*PROBLEMA PROPUESTO 1*
Copia del fragmento sobre el cine de Palau el pasaje desde "Todo lo anterior" hasta "a esas preguntas.", cambiando "pantanero" por "pantano".
*PROBLEMA PROPUESTO 2*
¿Qué apellidos da el fragmento sobre el cine de Palau para aquellos de cuya generación Palau no fue compañero?
*** FRAGMENTO SELECCIONADO ***
Todo lo anterior para
que continúe abierta esa pregunta sobre por qué Palau no fue compañero de generación
de aquellos: Ospina, Mayolo, y Caicedo, en esa perspectiva de crear un cine
colombiano. No sé, si se debería a diferencia de conceptos, o a caminos
diversos en un cometido de hacer cine de una manera personal. O a que la
cámara, como el balón, tenía su dueño.
Desde su primer filme
Palau ha ido construyendo un cine con su sello personal, algo que es difícil
por la tentación de hundirse en el pantanero de la llamada realidad social, de
la violencia para conmover jurados y público. Palau va por otro camino, su
camino es ese sendero del bosque que se abre y se cierra a su paso. Él indaga
sobre el país desde otra óptica, cada una de sus películas nace y obedece a
preguntas, cada una de sus películas es también una respuesta a esas preguntas.
No como un acto solipsista sino como un ajuste de cuentas consigo mismo. Y,
sobre todo, cada una de ellas, sus realizaciones, son un pedazo de la historia
del país, de ese país encorsetado que niega sus historias, aquellas que dan
lustre y presencia con su cine.
*** ENTRADAS DEL CONJUNTO ***
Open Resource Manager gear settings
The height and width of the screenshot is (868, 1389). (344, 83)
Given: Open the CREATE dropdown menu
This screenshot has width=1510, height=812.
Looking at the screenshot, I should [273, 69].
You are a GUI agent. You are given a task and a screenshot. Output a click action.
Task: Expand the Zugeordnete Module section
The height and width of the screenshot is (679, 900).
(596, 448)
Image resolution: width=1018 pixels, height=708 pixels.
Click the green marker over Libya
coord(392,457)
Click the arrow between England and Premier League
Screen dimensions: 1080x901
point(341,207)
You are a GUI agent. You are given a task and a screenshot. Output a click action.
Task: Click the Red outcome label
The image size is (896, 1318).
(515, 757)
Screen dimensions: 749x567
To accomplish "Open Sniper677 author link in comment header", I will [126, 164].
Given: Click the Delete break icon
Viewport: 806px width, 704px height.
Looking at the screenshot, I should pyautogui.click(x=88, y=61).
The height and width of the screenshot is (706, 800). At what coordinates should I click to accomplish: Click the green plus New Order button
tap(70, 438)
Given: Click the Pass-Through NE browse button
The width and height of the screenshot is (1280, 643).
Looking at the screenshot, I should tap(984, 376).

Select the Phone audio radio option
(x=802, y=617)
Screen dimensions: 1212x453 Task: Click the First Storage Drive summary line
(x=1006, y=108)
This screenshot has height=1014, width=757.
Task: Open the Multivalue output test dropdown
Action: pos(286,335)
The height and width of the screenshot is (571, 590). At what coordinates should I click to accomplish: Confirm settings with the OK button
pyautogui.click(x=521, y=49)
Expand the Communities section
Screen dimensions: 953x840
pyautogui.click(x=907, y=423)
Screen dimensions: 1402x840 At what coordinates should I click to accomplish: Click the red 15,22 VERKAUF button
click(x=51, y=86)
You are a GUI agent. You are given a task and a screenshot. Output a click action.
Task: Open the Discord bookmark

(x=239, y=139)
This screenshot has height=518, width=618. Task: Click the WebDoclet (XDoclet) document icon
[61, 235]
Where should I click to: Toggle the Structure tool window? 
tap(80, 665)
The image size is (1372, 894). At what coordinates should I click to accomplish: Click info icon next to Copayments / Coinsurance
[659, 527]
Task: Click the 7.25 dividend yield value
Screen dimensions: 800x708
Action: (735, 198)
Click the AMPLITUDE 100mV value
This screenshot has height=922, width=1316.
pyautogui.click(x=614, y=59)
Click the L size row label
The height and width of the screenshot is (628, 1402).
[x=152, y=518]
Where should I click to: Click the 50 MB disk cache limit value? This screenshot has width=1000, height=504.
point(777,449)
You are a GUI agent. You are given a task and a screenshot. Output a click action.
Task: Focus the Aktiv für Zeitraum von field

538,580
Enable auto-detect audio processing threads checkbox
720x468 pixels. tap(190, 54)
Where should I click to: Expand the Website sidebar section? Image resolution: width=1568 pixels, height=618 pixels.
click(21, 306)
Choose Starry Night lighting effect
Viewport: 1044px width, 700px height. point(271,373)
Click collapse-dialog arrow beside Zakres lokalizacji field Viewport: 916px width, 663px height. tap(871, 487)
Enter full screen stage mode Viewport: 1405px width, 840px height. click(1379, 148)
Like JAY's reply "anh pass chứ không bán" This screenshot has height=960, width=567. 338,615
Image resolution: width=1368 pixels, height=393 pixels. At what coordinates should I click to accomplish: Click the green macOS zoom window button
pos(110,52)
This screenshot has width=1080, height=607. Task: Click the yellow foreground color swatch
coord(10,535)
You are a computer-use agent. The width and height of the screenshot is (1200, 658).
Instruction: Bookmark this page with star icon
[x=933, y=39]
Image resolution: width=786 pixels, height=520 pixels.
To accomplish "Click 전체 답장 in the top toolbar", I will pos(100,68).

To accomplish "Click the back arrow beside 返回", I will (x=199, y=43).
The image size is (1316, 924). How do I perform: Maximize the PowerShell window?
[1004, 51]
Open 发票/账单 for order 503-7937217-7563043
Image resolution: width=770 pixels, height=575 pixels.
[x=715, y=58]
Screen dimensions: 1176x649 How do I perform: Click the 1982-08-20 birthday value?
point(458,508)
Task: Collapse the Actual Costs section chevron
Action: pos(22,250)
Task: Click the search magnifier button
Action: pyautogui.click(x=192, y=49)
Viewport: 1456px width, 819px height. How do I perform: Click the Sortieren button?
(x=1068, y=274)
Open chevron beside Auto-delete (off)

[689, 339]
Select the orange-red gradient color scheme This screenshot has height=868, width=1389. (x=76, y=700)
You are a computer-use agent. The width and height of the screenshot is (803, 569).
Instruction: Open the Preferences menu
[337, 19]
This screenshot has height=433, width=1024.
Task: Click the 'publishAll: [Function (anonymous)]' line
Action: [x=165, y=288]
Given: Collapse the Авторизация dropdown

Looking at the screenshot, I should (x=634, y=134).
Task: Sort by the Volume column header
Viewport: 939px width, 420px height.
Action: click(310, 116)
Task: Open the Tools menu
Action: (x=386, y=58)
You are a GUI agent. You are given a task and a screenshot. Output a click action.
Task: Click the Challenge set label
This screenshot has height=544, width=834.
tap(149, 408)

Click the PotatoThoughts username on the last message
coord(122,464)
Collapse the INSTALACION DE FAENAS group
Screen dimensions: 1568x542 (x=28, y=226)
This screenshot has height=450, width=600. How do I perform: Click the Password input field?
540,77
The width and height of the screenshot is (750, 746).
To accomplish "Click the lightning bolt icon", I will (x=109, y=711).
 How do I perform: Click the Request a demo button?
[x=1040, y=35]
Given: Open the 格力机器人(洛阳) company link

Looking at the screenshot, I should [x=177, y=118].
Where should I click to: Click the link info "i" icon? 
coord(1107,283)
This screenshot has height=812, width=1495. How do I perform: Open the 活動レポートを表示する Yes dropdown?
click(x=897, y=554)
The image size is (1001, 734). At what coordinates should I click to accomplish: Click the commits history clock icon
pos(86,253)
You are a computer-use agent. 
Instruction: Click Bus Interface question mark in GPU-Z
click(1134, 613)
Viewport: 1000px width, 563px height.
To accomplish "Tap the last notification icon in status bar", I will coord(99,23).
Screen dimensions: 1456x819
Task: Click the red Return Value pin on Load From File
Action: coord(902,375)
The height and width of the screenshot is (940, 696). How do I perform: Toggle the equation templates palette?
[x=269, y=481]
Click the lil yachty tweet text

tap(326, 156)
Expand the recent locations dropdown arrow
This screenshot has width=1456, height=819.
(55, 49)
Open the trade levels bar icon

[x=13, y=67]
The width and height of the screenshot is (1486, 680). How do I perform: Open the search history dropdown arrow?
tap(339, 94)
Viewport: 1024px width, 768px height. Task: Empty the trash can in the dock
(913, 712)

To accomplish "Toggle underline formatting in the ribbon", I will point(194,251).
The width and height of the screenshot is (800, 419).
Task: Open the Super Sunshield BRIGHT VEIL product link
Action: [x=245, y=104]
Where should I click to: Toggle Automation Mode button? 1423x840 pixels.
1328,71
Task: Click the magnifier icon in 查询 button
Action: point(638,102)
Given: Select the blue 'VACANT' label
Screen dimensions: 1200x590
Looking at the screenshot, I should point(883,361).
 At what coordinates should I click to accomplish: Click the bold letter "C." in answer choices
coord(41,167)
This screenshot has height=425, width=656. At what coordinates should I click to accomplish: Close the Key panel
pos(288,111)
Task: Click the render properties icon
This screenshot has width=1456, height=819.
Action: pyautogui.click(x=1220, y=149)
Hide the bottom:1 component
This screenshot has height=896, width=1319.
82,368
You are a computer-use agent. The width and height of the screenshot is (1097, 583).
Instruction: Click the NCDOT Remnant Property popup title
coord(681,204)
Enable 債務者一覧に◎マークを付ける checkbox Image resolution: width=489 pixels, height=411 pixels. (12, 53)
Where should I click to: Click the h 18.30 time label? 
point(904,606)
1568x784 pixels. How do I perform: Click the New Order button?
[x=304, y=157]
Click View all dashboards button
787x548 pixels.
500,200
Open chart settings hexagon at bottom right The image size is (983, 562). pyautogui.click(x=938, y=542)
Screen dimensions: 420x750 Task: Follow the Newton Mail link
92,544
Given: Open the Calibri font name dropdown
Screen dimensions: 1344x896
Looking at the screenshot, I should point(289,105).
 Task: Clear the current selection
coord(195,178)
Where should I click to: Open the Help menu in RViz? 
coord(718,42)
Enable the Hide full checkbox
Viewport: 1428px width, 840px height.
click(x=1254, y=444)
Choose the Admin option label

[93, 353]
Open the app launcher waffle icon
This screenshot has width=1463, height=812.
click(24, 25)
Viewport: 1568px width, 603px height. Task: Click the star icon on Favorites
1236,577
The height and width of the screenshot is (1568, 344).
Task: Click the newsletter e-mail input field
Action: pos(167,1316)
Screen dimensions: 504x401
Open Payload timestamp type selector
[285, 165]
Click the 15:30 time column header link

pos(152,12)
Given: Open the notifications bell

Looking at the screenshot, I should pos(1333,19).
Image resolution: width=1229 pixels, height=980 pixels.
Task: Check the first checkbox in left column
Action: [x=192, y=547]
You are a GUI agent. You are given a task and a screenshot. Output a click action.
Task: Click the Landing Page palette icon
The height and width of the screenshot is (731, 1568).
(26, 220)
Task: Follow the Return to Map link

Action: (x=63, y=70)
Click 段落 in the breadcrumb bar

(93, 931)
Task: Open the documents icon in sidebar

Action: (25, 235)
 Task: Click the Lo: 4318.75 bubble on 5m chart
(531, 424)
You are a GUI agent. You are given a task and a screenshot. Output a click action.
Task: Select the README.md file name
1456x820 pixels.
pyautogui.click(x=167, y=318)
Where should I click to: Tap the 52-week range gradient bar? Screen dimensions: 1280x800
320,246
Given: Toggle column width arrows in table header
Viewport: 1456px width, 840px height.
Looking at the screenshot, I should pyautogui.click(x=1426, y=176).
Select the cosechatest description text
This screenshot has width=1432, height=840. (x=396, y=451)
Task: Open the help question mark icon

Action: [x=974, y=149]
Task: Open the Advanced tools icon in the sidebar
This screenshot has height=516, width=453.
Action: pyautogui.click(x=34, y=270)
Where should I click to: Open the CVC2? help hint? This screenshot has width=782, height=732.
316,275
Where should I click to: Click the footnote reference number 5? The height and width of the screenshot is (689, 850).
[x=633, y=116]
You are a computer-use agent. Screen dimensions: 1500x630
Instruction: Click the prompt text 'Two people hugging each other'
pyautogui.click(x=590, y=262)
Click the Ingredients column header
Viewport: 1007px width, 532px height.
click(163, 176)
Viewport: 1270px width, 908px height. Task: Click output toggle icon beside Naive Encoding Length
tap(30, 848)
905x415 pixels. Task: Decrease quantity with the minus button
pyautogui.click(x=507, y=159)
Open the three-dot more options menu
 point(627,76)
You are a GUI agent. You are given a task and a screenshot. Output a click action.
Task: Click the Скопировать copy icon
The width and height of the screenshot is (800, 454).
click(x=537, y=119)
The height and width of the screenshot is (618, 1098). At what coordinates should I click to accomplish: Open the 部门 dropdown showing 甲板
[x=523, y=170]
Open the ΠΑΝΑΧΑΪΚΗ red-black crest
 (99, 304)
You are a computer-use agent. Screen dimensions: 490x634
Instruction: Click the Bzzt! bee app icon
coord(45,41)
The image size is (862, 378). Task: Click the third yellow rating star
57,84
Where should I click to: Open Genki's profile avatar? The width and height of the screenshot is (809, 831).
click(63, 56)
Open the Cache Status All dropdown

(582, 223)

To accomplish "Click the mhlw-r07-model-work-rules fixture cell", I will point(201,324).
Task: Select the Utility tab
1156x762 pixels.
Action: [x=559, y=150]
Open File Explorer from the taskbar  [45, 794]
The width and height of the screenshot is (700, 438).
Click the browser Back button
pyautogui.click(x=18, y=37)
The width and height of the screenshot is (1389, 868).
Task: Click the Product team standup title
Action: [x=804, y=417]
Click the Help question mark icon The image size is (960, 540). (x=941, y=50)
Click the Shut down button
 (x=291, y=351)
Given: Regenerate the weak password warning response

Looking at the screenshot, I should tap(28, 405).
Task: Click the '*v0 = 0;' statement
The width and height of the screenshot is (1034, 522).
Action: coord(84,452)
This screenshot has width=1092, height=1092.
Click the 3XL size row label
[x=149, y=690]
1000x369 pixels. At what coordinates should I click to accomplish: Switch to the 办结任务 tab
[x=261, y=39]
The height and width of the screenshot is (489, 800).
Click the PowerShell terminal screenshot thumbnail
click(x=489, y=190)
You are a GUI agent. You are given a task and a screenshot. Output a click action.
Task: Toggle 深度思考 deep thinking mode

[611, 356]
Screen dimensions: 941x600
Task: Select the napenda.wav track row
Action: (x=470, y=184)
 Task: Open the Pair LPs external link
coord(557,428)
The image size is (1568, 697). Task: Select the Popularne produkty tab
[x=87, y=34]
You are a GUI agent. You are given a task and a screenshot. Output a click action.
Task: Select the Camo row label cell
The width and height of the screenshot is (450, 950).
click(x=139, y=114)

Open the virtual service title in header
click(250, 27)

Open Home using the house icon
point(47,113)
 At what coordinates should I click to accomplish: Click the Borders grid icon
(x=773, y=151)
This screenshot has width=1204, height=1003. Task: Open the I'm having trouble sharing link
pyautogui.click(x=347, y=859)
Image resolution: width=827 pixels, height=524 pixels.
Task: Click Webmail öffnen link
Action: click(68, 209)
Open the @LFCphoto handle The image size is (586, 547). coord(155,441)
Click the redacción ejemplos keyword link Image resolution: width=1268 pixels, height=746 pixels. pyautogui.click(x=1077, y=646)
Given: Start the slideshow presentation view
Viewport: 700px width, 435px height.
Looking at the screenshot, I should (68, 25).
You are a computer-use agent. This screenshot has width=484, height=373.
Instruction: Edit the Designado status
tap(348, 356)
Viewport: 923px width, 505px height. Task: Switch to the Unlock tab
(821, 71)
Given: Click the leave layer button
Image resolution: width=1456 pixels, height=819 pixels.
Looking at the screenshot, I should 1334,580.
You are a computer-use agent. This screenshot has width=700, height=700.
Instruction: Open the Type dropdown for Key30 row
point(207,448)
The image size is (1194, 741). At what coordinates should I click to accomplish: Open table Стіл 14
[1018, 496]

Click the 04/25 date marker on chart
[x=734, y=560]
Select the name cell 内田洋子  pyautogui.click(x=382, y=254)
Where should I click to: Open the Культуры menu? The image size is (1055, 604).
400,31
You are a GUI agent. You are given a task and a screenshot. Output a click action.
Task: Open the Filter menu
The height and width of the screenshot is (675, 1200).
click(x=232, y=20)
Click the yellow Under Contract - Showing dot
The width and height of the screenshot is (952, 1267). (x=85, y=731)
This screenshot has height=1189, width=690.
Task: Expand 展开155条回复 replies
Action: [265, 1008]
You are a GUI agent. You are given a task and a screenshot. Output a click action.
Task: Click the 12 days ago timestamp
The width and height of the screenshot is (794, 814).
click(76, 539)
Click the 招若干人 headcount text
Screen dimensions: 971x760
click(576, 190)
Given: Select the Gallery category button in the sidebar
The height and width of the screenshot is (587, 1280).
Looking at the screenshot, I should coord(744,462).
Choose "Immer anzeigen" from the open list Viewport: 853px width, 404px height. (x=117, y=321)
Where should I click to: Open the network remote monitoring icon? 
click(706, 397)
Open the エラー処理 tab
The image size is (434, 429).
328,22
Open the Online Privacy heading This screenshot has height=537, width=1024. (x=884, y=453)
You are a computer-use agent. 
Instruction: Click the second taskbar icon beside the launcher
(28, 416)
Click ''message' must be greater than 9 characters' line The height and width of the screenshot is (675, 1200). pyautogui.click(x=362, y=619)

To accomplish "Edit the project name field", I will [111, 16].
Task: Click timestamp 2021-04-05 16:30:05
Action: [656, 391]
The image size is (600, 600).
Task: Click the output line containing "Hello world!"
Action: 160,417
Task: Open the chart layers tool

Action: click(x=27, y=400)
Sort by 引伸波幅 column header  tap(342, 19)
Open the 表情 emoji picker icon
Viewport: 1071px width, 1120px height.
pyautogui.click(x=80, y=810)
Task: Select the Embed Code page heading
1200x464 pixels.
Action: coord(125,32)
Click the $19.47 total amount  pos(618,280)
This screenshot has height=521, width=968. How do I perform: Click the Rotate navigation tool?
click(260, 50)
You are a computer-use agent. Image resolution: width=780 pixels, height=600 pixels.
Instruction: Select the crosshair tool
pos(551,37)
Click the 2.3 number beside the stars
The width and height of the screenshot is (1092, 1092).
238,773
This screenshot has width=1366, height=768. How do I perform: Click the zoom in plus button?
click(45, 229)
***
*RESPUESTA 1*
Todo lo anterior para
que continúe abierta esa pregunta sobre por qué Palau no fue compañero de generación
de aquellos: Ospina, Mayolo, y Caicedo, en esa perspectiva de crear un cine
colombiano. No sé, si se debería a diferencia de conceptos, o a caminos
diversos en un cometido de hacer cine de una manera personal. O a que la
cámara, como el balón, tenía su dueño.
Desde su primer filme
Palau ha ido construyendo un cine con su sello personal, algo que es difícil
por la tentación de hundirse en el pantano de la llamada realidad social, de
la violencia para conmover jurados y público. Palau va por otro camino, su
camino es ese sendero del bosque que se abre y se cierra a su paso. Él indaga
sobre el país desde otra óptica, cada una de sus películas nace y obedece a
preguntas, cada una de sus películas es también una respuesta a esas preguntas.

*RESPUESTA 2*
Ospina, Mayolo y Caicedo.